> _Reading text_:
━━━━━━━━━━━━━━━━━━━━
# LG laundry washing machine 'shaking'



## semidevil

we have an LG washing machine that shakes very intensly during it's cycles.  It's standing on a pedestal.  I verified that it is already level.  What else could it be?


----------



## glennjanie

We have the LG front loader and it shakes some in the spin cycle but, remember it spins 2 or 3 times faster than anything you've had before. Ours doesn't hurt anything.
Glenn


----------



## semidevil

glennjanie said:


> We have the LG front loader and it shakes some in the spin cycle but, remember it spins 2 or 3 times faster than anything you've had before. Ours doesn't hurt anything.
> Glenn



the thing is that when we first bought it, it was very quiet.  it was right after the 1 year warranty expiration date that it startd to spin so intense that the room across from it shakes...


----------



## glennjanie

Hmmm, sounds suspicious. The troubleshooting guide has 3 things to say about vibration; instalation, load distribution and leveling feet. The first two things didn't change after a year but the leveling could have. The book says, "make sure all four feet are in contact with the floor while the washer is spinning". You might possibly shake it with your hand while it is off but to really make sure, check the feet while in the spin cycle. 
Please let us know if it works for you.
Glenn


----------



## JModason

My old dryer shook violently while drying even the tiniest of loads, and I never figured out how to fix it.  I eventually gave up, got mad and bought a new one.  I tried putting small boards under it, pressing it against the wall, and one time I even sat on it for about 10 minutes just so I could hear myself think!


----------



## Bell

I have the same problem, I bought a new LG washer with stand and this machine shakes across the room. The unit is level as could be and does not rock on the legs. I will be call in a warranty repair on this. I'll let you all know how things work out.


----------



## fun to repair

We have the first series of the Duet front loader Washer/dryer. The washing machine shakes the house across the horizontal axis of the house. It is similar to an earthquake. I bought vibration dampening feet, which initially helped (the machine is on our 3rd floor level  of the house).  The machine is level. I read in another post to lower the feet as close as possible to the floor (not extended). The machine does not move across the floor, it shakes after it starts the slow spinning cycle, it usually stops as it gets to full speed.
I was told by the dealer that they have better dampening now than when they first came out with these machines. He also said to try to cut a square piece of 3/4"-1" plywood and screw it down into the floor joists, then mount the washing machine to the floor, but not to the side walls of the room. 
Some suggest to evenly load the clothes, but you don't have control over the balance of a front loader like you do a top loader. 
If anyone has any other suggestions, please help, I getting dizzy.


----------



## travelover

This guy claims a rubber horse stall mat fixed his problem: 

The cure for the "shake"! - LG WM0642H Front Load Washer - Epinions.com

_I read somewhere, where a person sat their washer on a stall mat. These are one inch thick, dense rubber mats that are made to put inside horse stalls. They make life easier on their hooves. The person had a double-wide, and said it cured their vibration problem. I figured it was worth a try, so I went down to Southern States (Tractor Supply, or any other farm store should also have them.) and picked one up. These measure 4'x6' and are HEAVY! It's about all one person can do to wrestle one around. First impression, was that it was about the perfect firmness. Cool!
━━━━━━━━━━━━━━━━━━━━
> _What you need to do_:
- 1) Quote the washing machine thread from "I was told by" to "a top loader.".
- 2) Answer these questions using the washing machine thread:
(a) According to glennjanie, how much faster does the LG front loader spin than earlier machines?
(b) What three things does the troubleshooting guide mention regarding vibration?
(c) What are the dimensions of the stall mat described in the quoted review?
- 3) Condense the paragraph of the washing machine thread that begins "I have the same problem" into a short bulleted list that keeps its main facts.
The lines after this point have no connection to the washing machine thread.

> _Data provided_:
━━━━━━━━━━━━━━━━━━━━
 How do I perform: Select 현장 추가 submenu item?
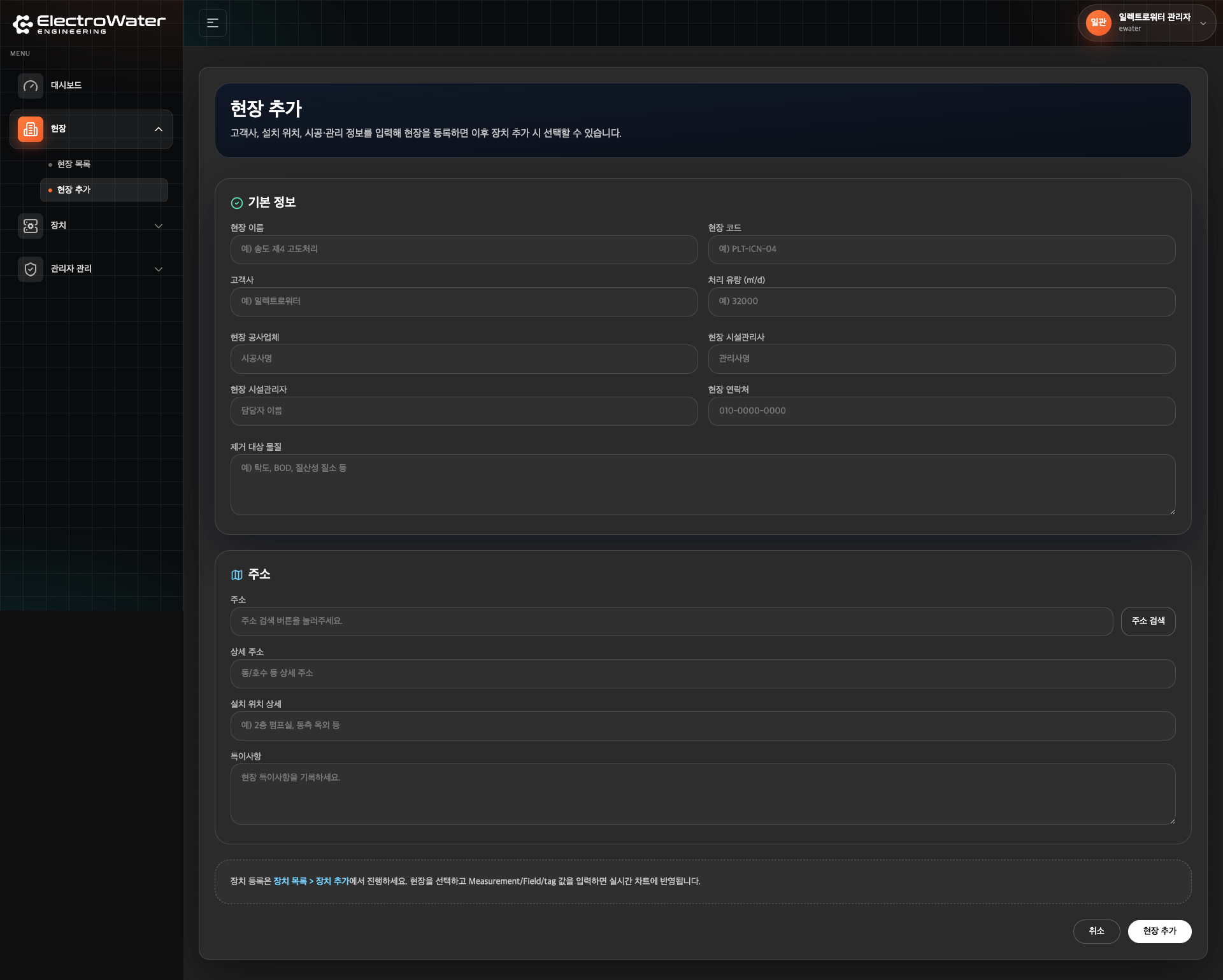pyautogui.click(x=74, y=190)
━━━━━━━━━━━━━━━━━━━━
> _Per-task answers_:
- 1)
I was told by the dealer that they have better dampening now than when they first came out with these machines. He also said to try to cut a square piece of 3/4"-1" plywood and screw it down into the floor joists, then mount the washing machine to the floor, but not to the side walls of the room. 
Some suggest to evenly load the clothes, but you don't have control over the balance of a front loader like you do a top loader.

- 2)
(a) It spins 2 or 3 times faster.
(b) Installation, load distribution, and leveling feet.
(c) 4'x6'.

- 3)
- Bought a new LG washer with a stand, and it shakes across the room.
- The unit is level and does not rock on its legs.
- Will call in a warranty repair and report the outcome.